Work to complete:
Reproduce each line below precisely. Drop the pictures.

[Stored items]
►

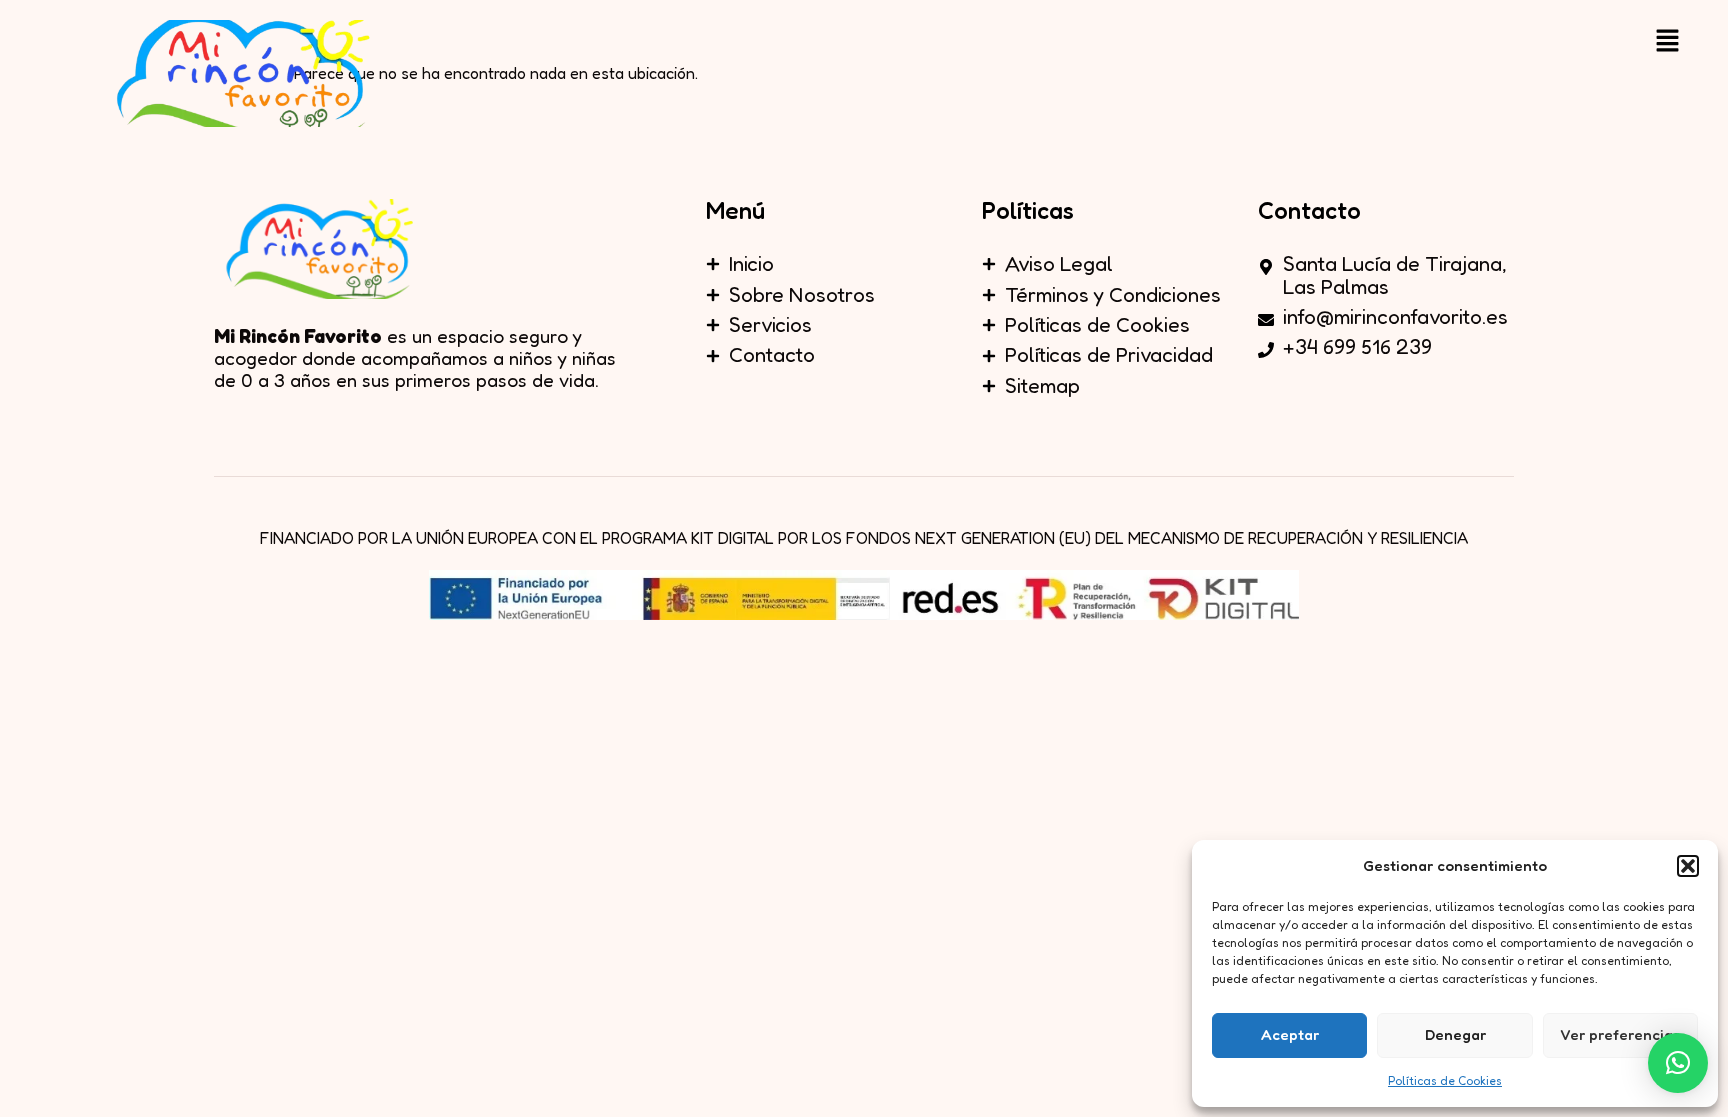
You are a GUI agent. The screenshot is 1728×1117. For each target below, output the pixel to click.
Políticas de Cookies (1445, 1080)
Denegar (1455, 1034)
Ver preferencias (1620, 1034)
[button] (1688, 866)
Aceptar (1290, 1034)
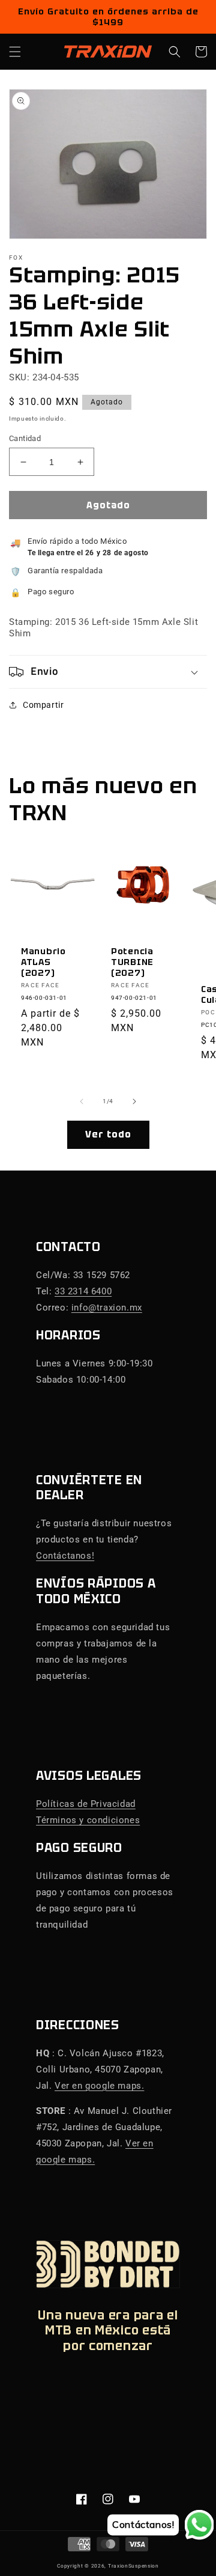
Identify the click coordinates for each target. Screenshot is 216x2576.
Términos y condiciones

◄

Worked solution:
You are a GUI agent. The screenshot is 1728×1117. For each target below, output the pixel to click.
Políticas de Cookies (1445, 1080)
Denegar (1455, 1034)
Ver preferencias (1620, 1034)
[button] (1688, 866)
Aceptar (1290, 1034)
Identify the click coordinates for each target. Screenshot is 216x2576.
Términos y condiciones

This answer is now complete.